Personal information
- Full name: Robert Newman Addison
- Date of birth: 18 July 1908
- Place of birth: Newport, Victoria
- Date of death: 8 March 1988 (aged 79)
- Place of death: Footscray, Victoria
- Height: 157 cm (5 ft 2 in)
- Weight: 65 kg (143 lb)

Playing career^{1}
- Years: Club / Games (Goals)
- 1931: Footscray / 1 (0)
- ^{1} Playing statistics correct to the end of 1931.

= Bob Addison =

Australian rules footballer, born 1908

Robert Newman Addison (18 July 1908 – 8 March 1988) was an Australian rules footballer who played one game for the Footscray Football Club in the Victorian Football League (VFL) in 1931.

==Family==
The son of Robert Addison (1883-1954), and Elizabeth Jane Addison (1890-1976), née Bridges, Robert Newman Addison was born at Newport, Victoria on 18 July 1908.
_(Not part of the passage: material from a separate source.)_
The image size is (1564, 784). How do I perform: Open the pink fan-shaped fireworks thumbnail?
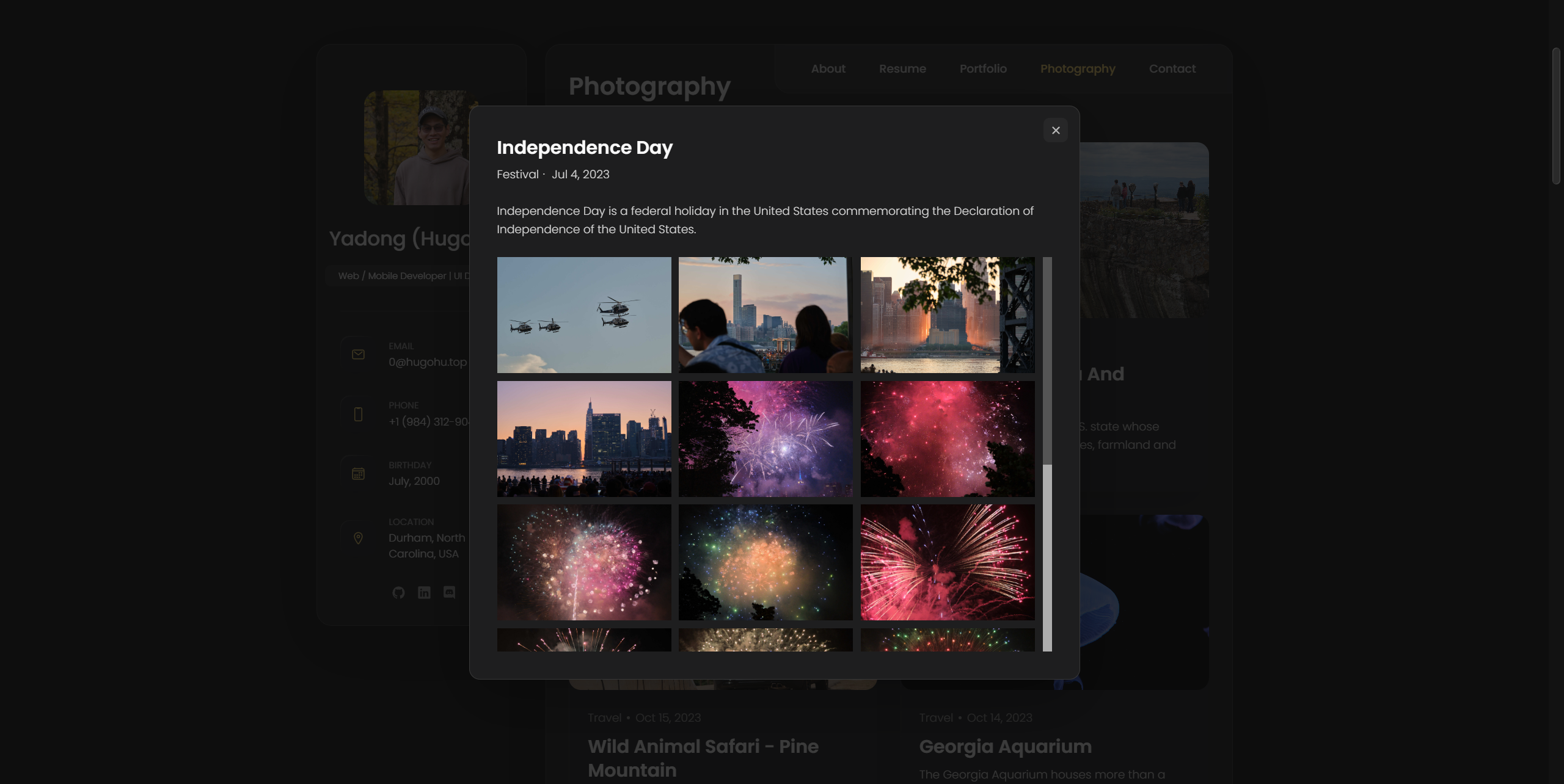point(947,562)
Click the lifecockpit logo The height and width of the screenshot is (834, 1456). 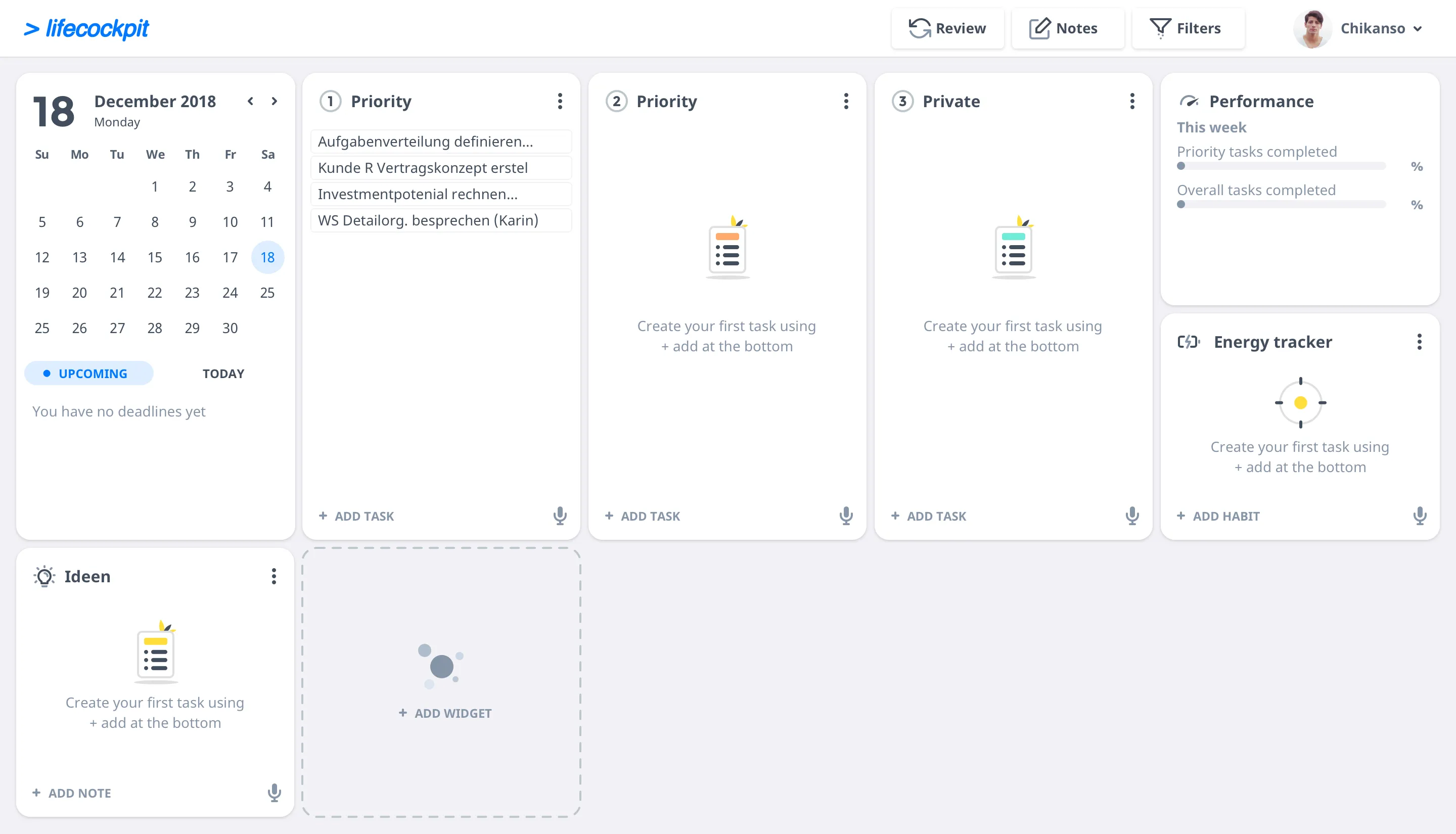tap(86, 28)
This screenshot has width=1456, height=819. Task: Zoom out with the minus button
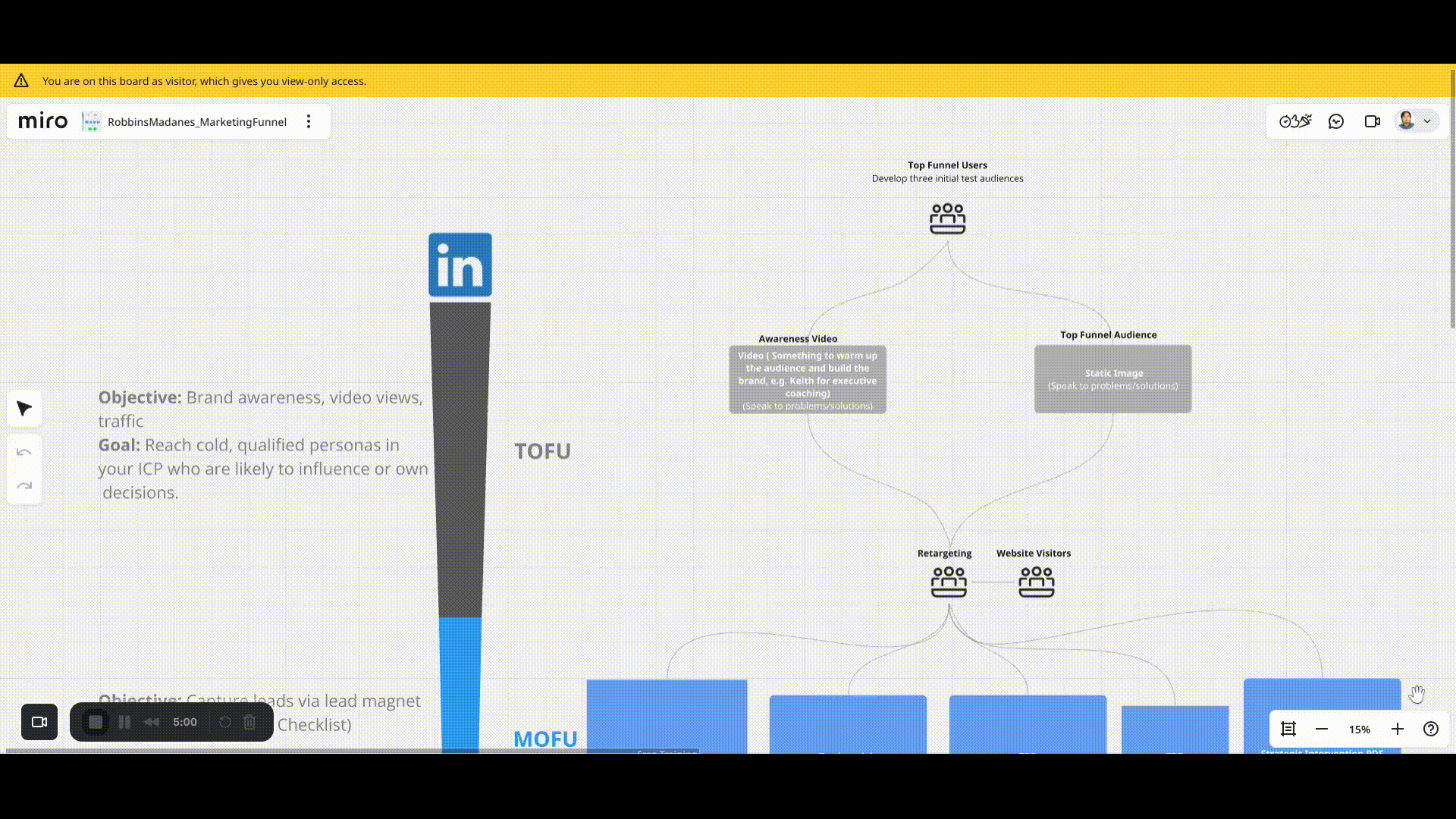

He married Alice Evelyn Johnson (1918-1999) in 1938.

==Football==
His solitary game came against Hawthorn in round 1. He did not kick a goal.
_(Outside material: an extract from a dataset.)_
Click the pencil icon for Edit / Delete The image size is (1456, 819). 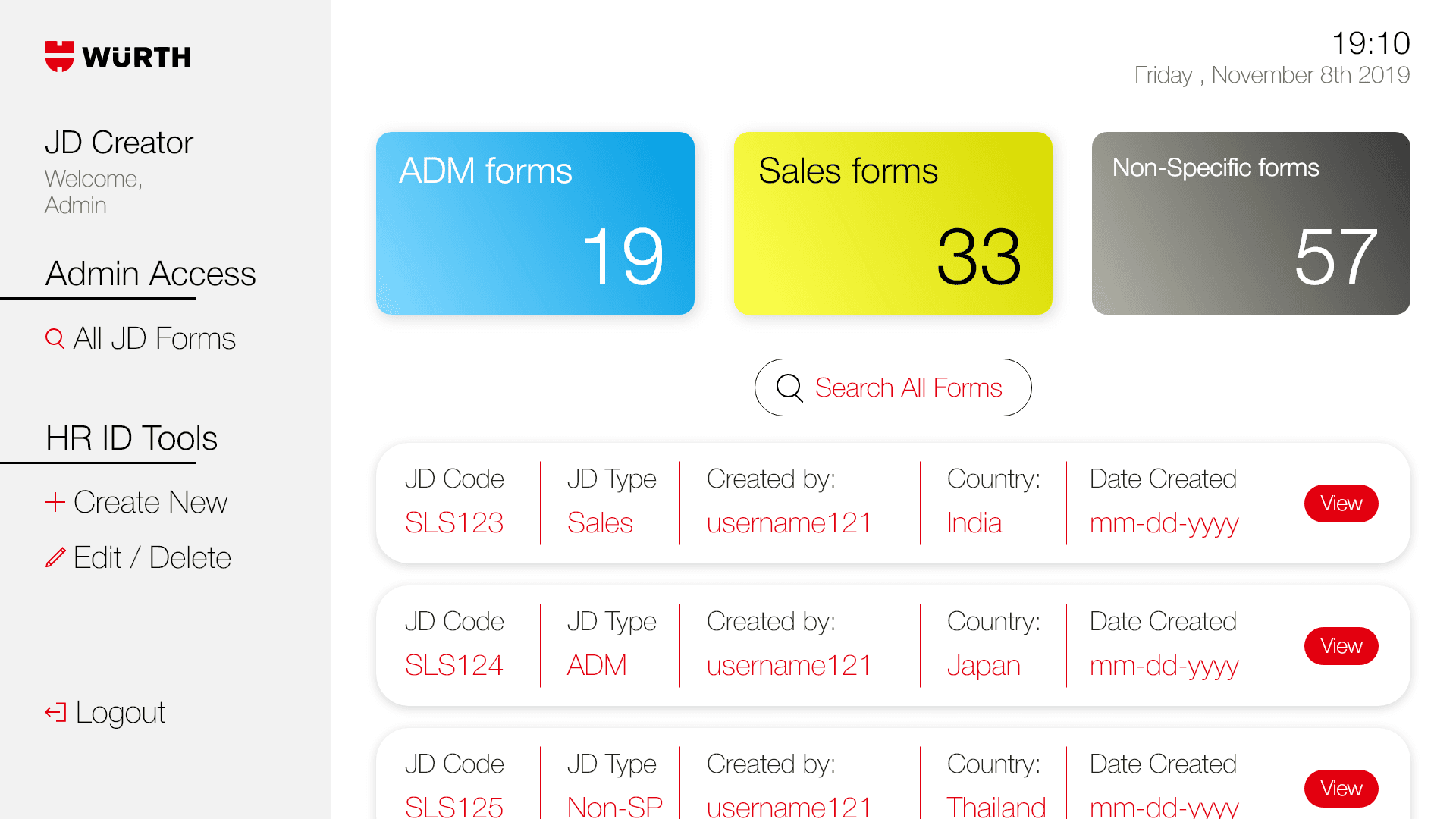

After playing for Spotswood in 1932, Addison crossed to Williamstown in the VFA in 1933 and played 27 games and kicked 33 goals. He was leading goalscorer at Williamstown in 1933 with a total of 23.

He was cleared to the South Bendigo Football Club in the Bendigo Football League in 1934.

==Death==
He died at Footscray, Victoria on 8 March 1988.